Problem details
Set down, word for word, every line of the material below from the one containing "Facebook (71, 706)" through the one containing "[Mono Tile Print", but none of its pictures.

Data records
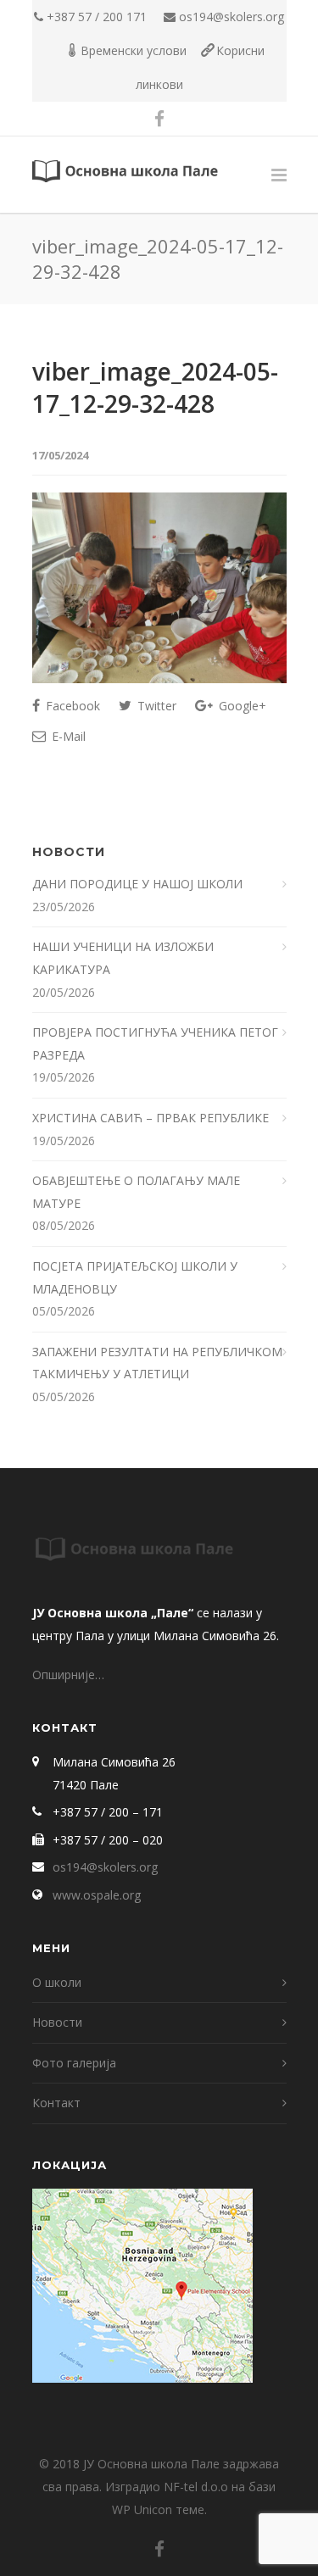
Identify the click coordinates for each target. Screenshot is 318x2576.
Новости (57, 2022)
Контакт (56, 2103)
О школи (56, 1982)
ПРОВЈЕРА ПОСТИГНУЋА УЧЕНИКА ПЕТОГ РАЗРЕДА (155, 1043)
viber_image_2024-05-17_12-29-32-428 (155, 387)
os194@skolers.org (231, 16)
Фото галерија (74, 2063)
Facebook (71, 706)
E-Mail (67, 736)
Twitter (155, 706)
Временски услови (134, 50)
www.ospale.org (97, 1895)
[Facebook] (159, 119)
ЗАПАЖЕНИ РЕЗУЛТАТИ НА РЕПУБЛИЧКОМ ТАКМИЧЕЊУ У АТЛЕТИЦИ (157, 1363)
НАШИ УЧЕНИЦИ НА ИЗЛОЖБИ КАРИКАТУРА (123, 957)
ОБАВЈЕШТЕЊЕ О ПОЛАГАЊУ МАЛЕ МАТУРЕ (136, 1191)
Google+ (240, 706)
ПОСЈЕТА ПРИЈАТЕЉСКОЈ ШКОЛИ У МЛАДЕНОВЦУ (134, 1277)
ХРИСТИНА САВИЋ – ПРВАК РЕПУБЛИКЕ (152, 1118)
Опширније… (68, 1674)
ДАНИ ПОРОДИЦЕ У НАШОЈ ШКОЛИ (139, 884)
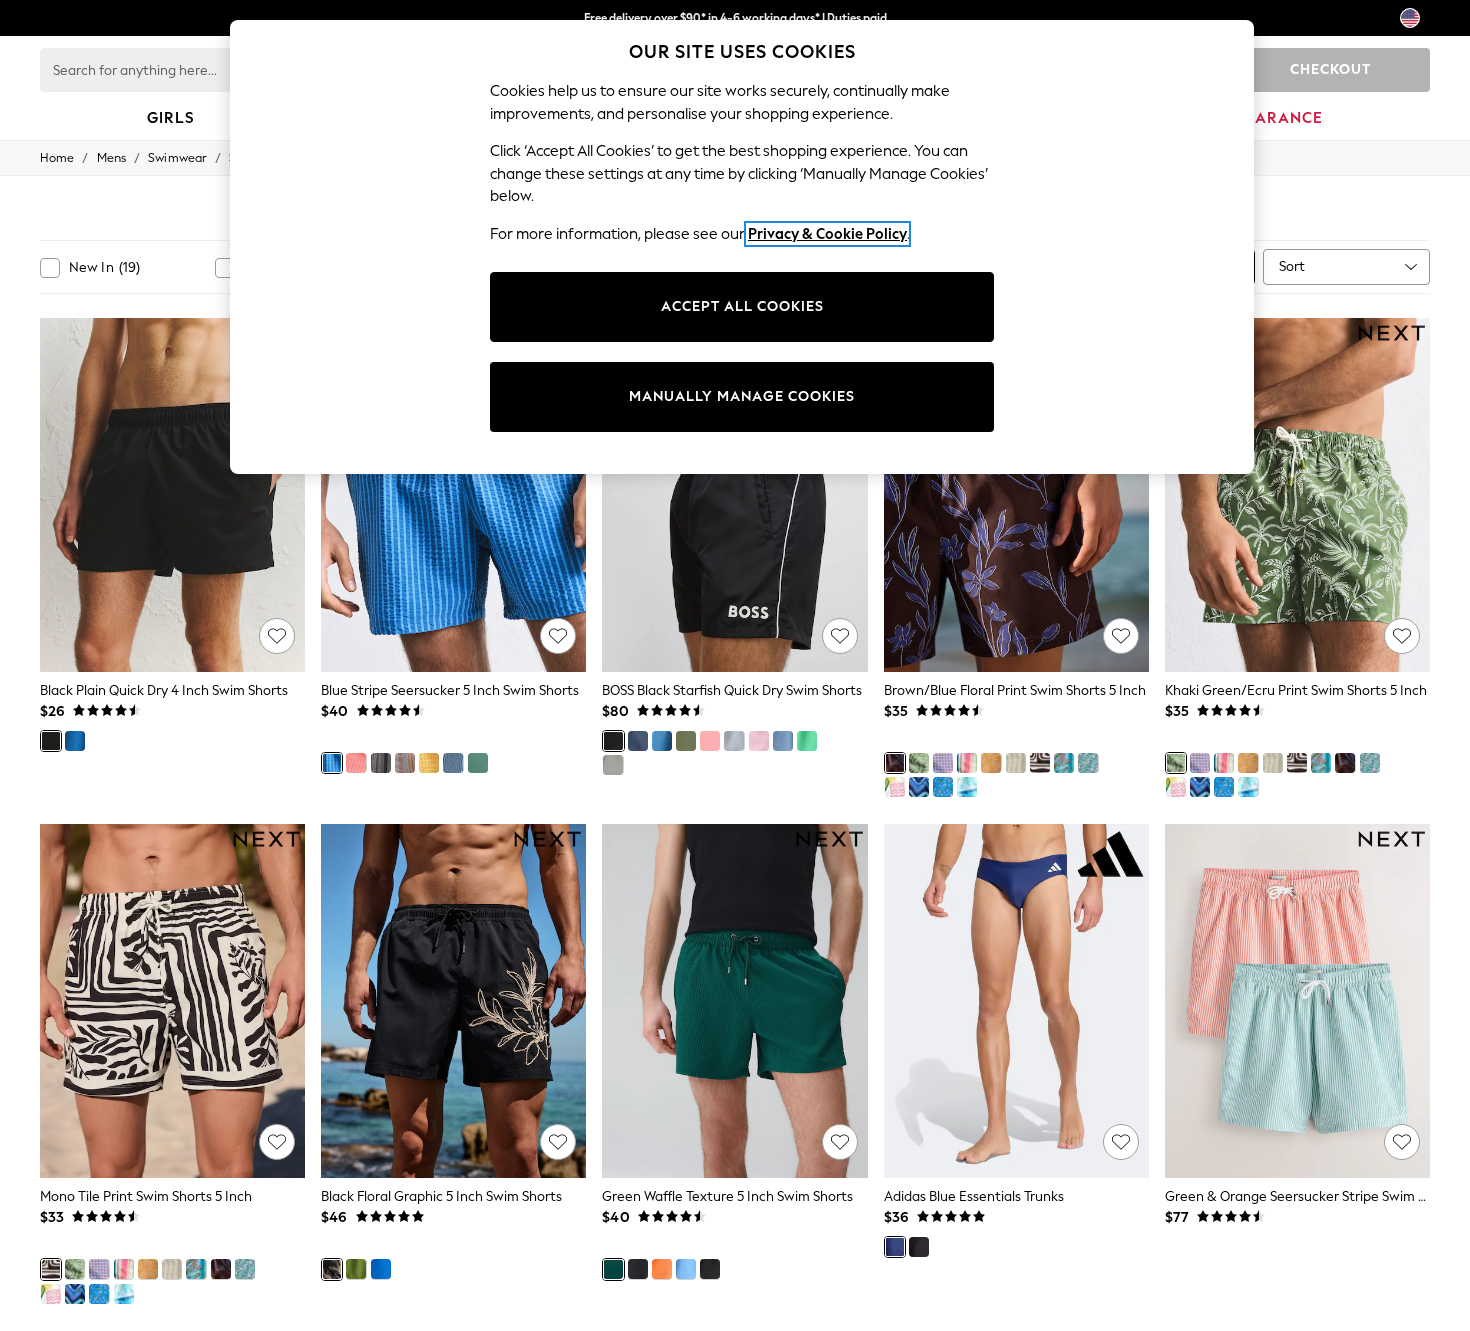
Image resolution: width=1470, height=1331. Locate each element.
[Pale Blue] (734, 741)
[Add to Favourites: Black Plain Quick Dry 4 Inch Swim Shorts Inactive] (277, 636)
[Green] (478, 763)
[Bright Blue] (662, 741)
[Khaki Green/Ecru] (919, 763)
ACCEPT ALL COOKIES (742, 306)
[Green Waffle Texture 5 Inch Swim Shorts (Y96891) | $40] (734, 1001)
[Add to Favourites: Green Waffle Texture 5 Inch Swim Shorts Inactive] (840, 1142)
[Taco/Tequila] (895, 787)
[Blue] (75, 741)
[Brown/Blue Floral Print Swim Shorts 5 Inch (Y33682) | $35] (1016, 495)
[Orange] (662, 1269)
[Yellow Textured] (991, 763)
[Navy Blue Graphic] (453, 763)
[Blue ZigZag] (919, 787)
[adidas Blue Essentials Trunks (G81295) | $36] (1016, 1001)
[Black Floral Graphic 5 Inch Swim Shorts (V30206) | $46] (453, 1001)
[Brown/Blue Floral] (895, 763)
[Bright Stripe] (967, 763)
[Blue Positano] (381, 1269)
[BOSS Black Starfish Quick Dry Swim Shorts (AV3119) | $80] (734, 495)
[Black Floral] (332, 1269)
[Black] (51, 741)
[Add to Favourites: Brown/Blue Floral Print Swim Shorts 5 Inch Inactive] (1121, 636)
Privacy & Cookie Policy (827, 234)
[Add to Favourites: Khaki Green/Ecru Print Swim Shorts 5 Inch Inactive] (1402, 636)
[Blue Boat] (1088, 763)
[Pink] (356, 763)
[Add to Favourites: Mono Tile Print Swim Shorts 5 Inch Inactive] (277, 1142)
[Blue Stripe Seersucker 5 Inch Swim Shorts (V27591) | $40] (453, 495)
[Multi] (405, 763)
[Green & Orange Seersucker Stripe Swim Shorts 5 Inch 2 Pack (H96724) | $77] (1297, 1001)
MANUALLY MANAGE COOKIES (742, 396)
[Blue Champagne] (943, 787)
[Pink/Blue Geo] (943, 763)
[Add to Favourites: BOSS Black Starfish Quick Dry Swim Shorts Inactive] (840, 636)
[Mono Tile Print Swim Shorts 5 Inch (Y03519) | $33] (172, 1001)
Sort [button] (1292, 266)
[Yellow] (429, 763)
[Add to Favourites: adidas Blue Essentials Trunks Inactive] (1121, 1142)
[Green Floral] (356, 1269)
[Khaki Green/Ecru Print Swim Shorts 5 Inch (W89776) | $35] (1297, 495)
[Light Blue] (783, 741)
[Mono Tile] (1040, 763)
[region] (742, 247)
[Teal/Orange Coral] (1064, 763)
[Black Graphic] (638, 1269)
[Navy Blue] (381, 763)
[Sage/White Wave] (1016, 763)
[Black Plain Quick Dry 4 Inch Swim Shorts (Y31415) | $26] (172, 495)
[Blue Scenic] (967, 787)
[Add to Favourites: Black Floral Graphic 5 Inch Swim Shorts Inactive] (558, 1142)
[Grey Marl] (613, 765)
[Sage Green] (686, 741)
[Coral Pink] (710, 741)
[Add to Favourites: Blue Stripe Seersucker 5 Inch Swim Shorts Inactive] (558, 636)
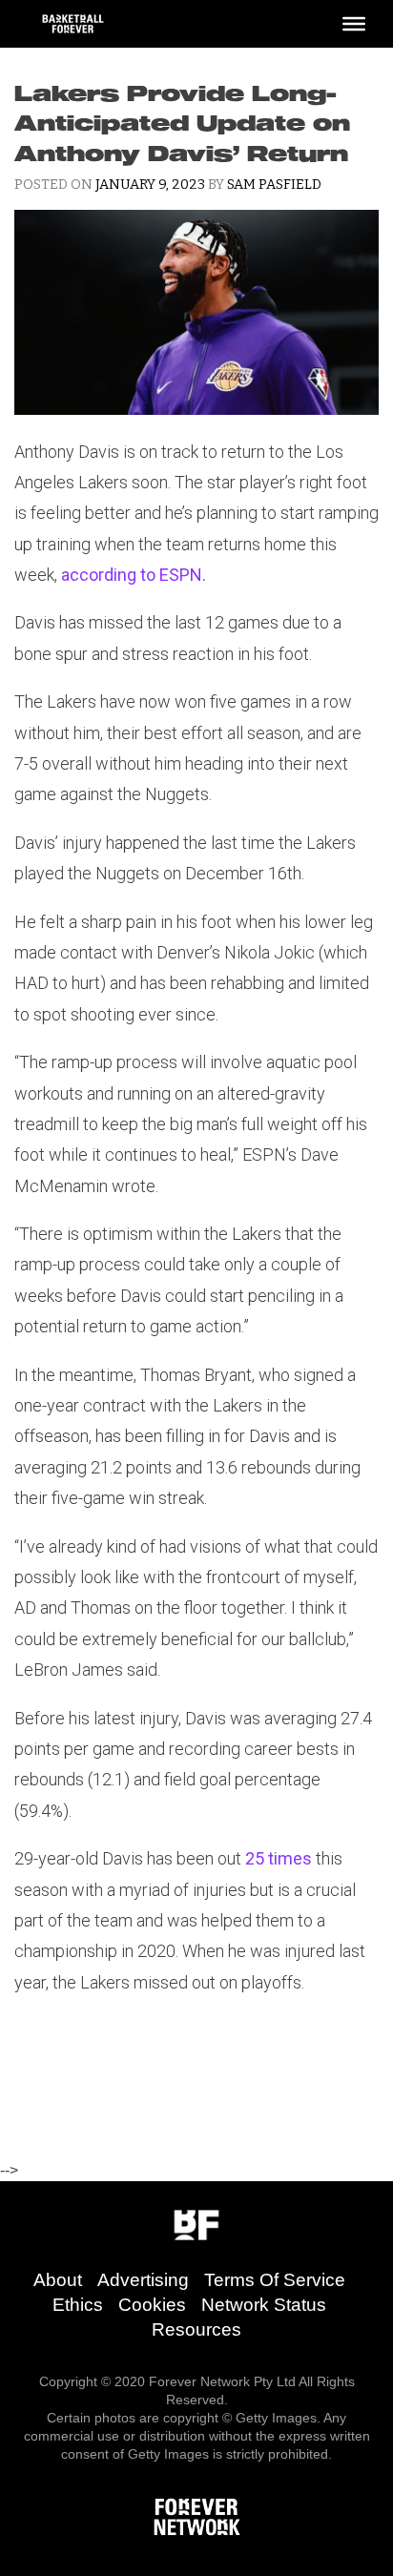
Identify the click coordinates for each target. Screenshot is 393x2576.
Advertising (143, 2280)
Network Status (263, 2305)
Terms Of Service (274, 2280)
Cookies (152, 2305)
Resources (196, 2329)
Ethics (77, 2305)
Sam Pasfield (274, 184)
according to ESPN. (133, 575)
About (57, 2280)
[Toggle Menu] (353, 24)
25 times (278, 1858)
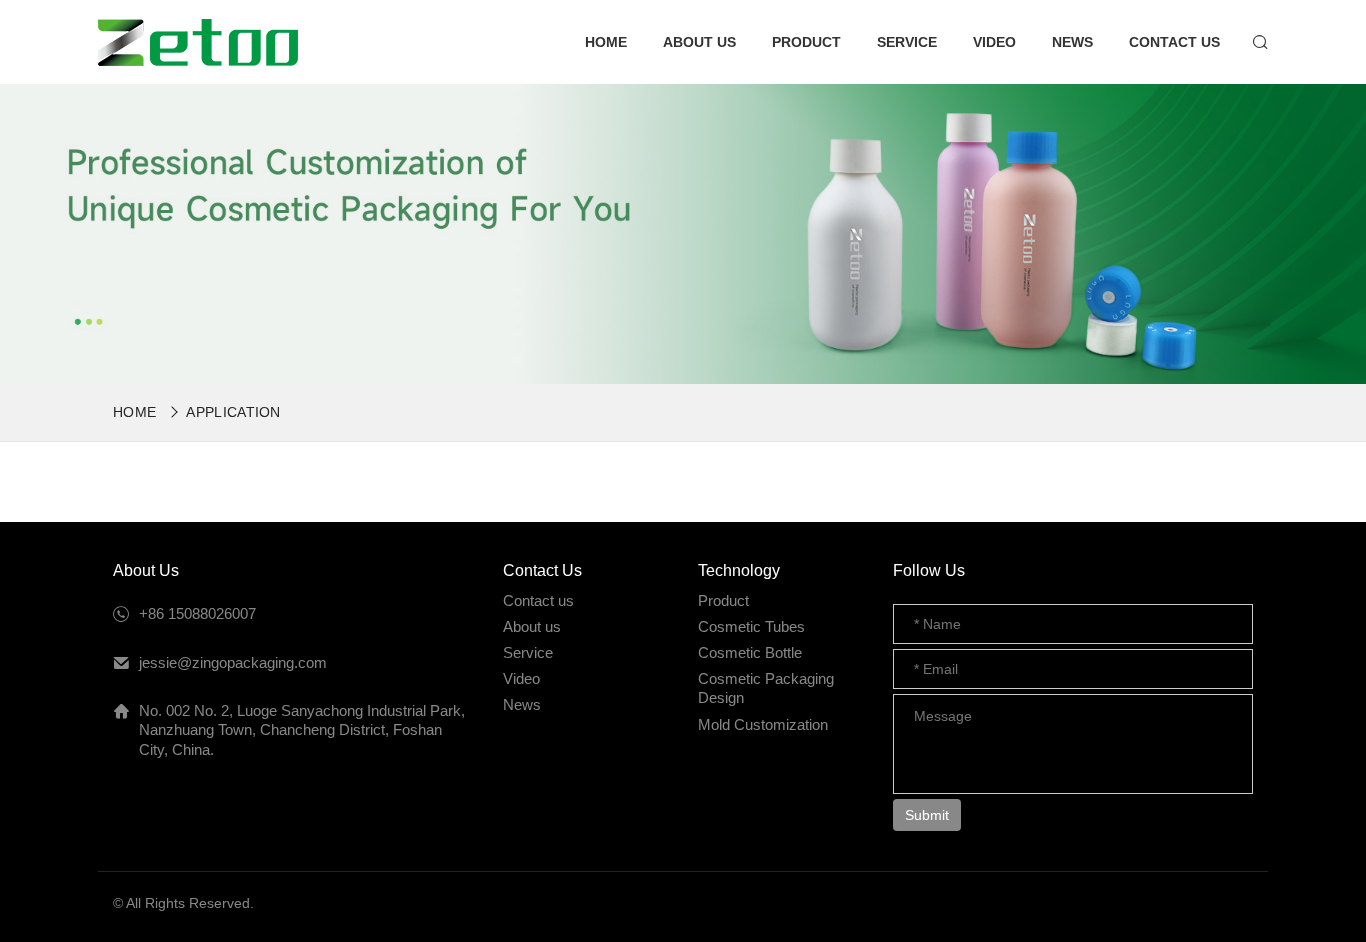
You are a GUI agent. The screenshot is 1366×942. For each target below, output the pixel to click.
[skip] (198, 42)
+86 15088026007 (197, 613)
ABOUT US (699, 42)
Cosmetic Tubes (751, 626)
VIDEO (994, 42)
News (522, 704)
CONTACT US (1174, 42)
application (233, 412)
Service (528, 652)
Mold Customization (763, 724)
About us (532, 626)
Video (521, 678)
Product (723, 600)
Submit (927, 815)
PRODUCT (806, 42)
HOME (606, 42)
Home (134, 412)
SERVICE (907, 42)
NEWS (1072, 42)
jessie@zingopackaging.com (233, 662)
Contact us (538, 600)
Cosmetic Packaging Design (766, 688)
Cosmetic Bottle (750, 652)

Answer below
Facebook (71, 706)
E-Mail (67, 736)
Twitter (155, 706)
Временски услови (134, 50)
www.ospale.org (97, 1895)
[Facebook] (159, 119)
ЗАПАЖЕНИ РЕЗУЛТАТИ НА РЕПУБЛИЧКОМ ТАКМИЧЕЊУ У АТЛЕТИЦИ (157, 1363)
НАШИ УЧЕНИЦИ НА ИЗЛОЖБИ КАРИКАТУРА (123, 957)
ОБАВЈЕШТЕЊЕ О ПОЛАГАЊУ МАЛЕ МАТУРЕ (136, 1191)
Google+ (240, 706)
ПОСЈЕТА ПРИЈАТЕЉСКОЈ ШКОЛИ У МЛАДЕНОВЦУ (134, 1277)
ХРИСТИНА САВИЋ – ПРВАК РЕПУБЛИКЕ (152, 1118)
Опширније… (68, 1674)
ДАНИ ПОРОДИЦЕ У НАШОЈ ШКОЛИ (139, 884)
Image resolution: width=1470, height=1331. Locate each element.
[Pale Blue] (734, 741)
[Add to Favourites: Black Plain Quick Dry 4 Inch Swim Shorts Inactive] (277, 636)
[Green] (478, 763)
[Bright Blue] (662, 741)
[Khaki Green/Ecru] (919, 763)
ACCEPT ALL COOKIES (742, 306)
[Green Waffle Texture 5 Inch Swim Shorts (Y96891) | $40] (734, 1001)
[Add to Favourites: Green Waffle Texture 5 Inch Swim Shorts Inactive] (840, 1142)
[Taco/Tequila] (895, 787)
[Blue] (75, 741)
[Brown/Blue Floral Print Swim Shorts 5 Inch (Y33682) | $35] (1016, 495)
[Orange] (662, 1269)
[Yellow Textured] (991, 763)
[Navy Blue Graphic] (453, 763)
[Blue ZigZag] (919, 787)
[adidas Blue Essentials Trunks (G81295) | $36] (1016, 1001)
[Black Floral Graphic 5 Inch Swim Shorts (V30206) | $46] (453, 1001)
[Brown/Blue Floral] (895, 763)
[Bright Stripe] (967, 763)
[Blue Positano] (381, 1269)
[BOSS Black Starfish Quick Dry Swim Shorts (AV3119) | $80] (734, 495)
[Black Floral] (332, 1269)
[Black] (51, 741)
[Add to Favourites: Brown/Blue Floral Print Swim Shorts 5 Inch Inactive] (1121, 636)
Privacy & Cookie Policy (827, 234)
[Add to Favourites: Khaki Green/Ecru Print Swim Shorts 5 Inch Inactive] (1402, 636)
[Blue Boat] (1088, 763)
[Pink] (356, 763)
[Add to Favourites: Mono Tile Print Swim Shorts 5 Inch Inactive] (277, 1142)
[Blue Stripe Seersucker 5 Inch Swim Shorts (V27591) | $40] (453, 495)
[Multi] (405, 763)
[Green & Orange Seersucker Stripe Swim Shorts 5 Inch 2 Pack (H96724) | $77] (1297, 1001)
MANUALLY MANAGE COOKIES (742, 396)
[Blue Champagne] (943, 787)
[Pink/Blue Geo] (943, 763)
[Add to Favourites: BOSS Black Starfish Quick Dry Swim Shorts Inactive] (840, 636)
[Mono Tile Print Swim Shorts 5 Inch (Y03519) | $33] (172, 1001)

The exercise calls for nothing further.